“Visibility AI” in 2 Weeks — And Why Your Business Needs Its Own Version
Most local businesses live in a weird gap:
They’re great in person, and almost invisible online.
Relay, a local creator network that partners with dozens of independent businesses, kept running into the same problem:
Owners had no idea how visible they actually were across Google, Maps, AI assistants, social, and reviews.
And no one had time to figure it out.
So Bait Shop built Visibility AI — a free, AI-powered audit that scans a business’s local footprint and sends back a simple scorecard and quick wins.
From first call to live tool: two weeks.
This is the story of how we did it, the stack we used, and what this approach could look like inside your organization.
The Brief: “We Need Proof, Not Vibes”
Relay came to us with a clear problem:
Their clients felt invisible or underperforming online
No standardized way to measure “local visibility”
No time for manual audits or one-off reports
They wanted a lead magnet that also delivered real value to operators
Success criteria looked like this:
Owner-friendly: Plain language, no SEO jargon, no 20-page PDF.

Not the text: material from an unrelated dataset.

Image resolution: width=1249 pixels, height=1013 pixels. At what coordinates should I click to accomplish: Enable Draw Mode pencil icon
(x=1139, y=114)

Fast: Form takes ~60 seconds, audit delivered in about an hour.
Deep enough to be useful:
Google + Maps presence
LLM / AI assistant visibility (what do tools like ChatGPT say about you?)
Social footprint
Reviews
Website basics and conversion leaks
Automated end-to-end: No analyst manually compiling anything.
In short: turn a messy, high-value question—
“Can people actually find us online?”
into a repeatable product that runs itself.

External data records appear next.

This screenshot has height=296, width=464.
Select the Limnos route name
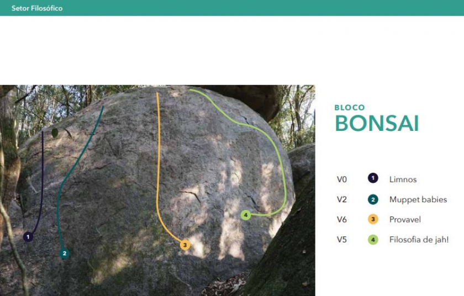click(x=403, y=179)
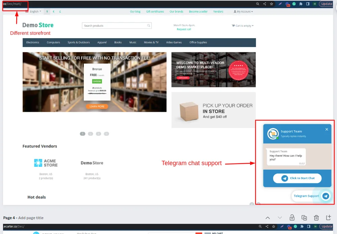Expand the Cart is empty dropdown
The width and height of the screenshot is (337, 234).
point(243,26)
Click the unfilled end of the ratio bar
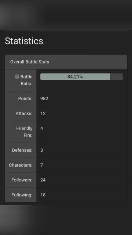132x235 pixels. click(117, 77)
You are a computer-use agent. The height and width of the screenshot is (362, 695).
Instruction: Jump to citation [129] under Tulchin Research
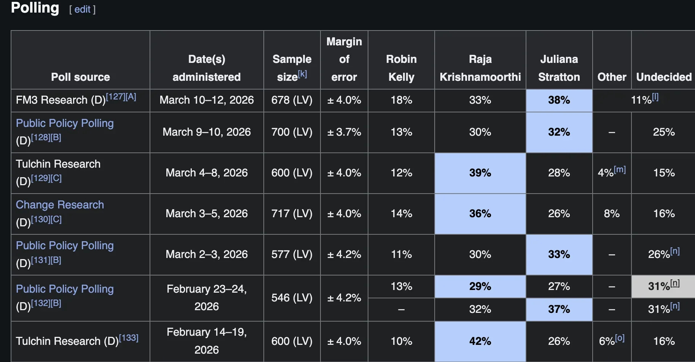click(x=40, y=178)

The Approach: Factory + Lab in One Build
Bait Shop runs everything through a Factory vs Lab lens.
Factory: Boring, essential automations that run every day without drama.
Lab: Experiments that feel new, test hypotheses, and can turn into new products.

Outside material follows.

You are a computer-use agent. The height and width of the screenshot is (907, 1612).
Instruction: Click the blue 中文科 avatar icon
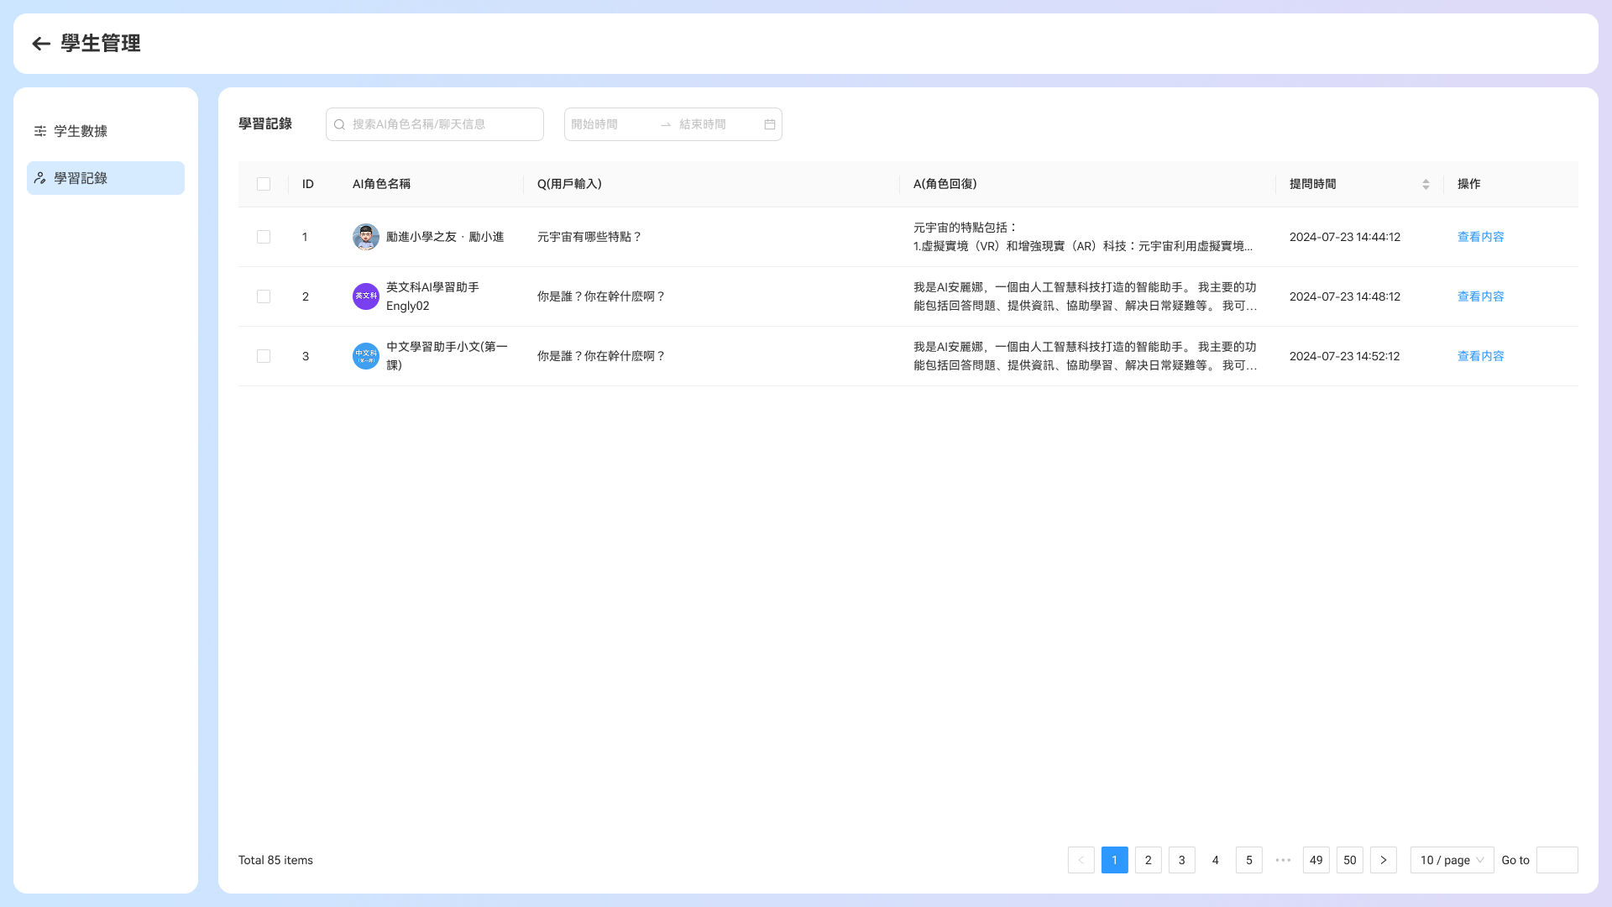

Visibility AI needed to be both:
Factory: A reliable pipeline that pulls data, scores it, and sends reports without breaking.
Lab: A place to test different scoring models, channel weights, and recommendation styles.
We anchored the build around three non-negotiables:
Start from the output, not the stack.
We designed the final scorecard first:Local Visibility Score (0–100)
Channel-by-channel breakdown
“Fix these first” list (3–5 fast actions)
Optional deeper notes for power users
Minimize friction for the business owner.
The form asks for:Brand name
City
Website
Instagram (TikTok optional)
That’s it. The system hunts down the rest.
Treat the whole thing like a 2-week pilot, not a 6-month project.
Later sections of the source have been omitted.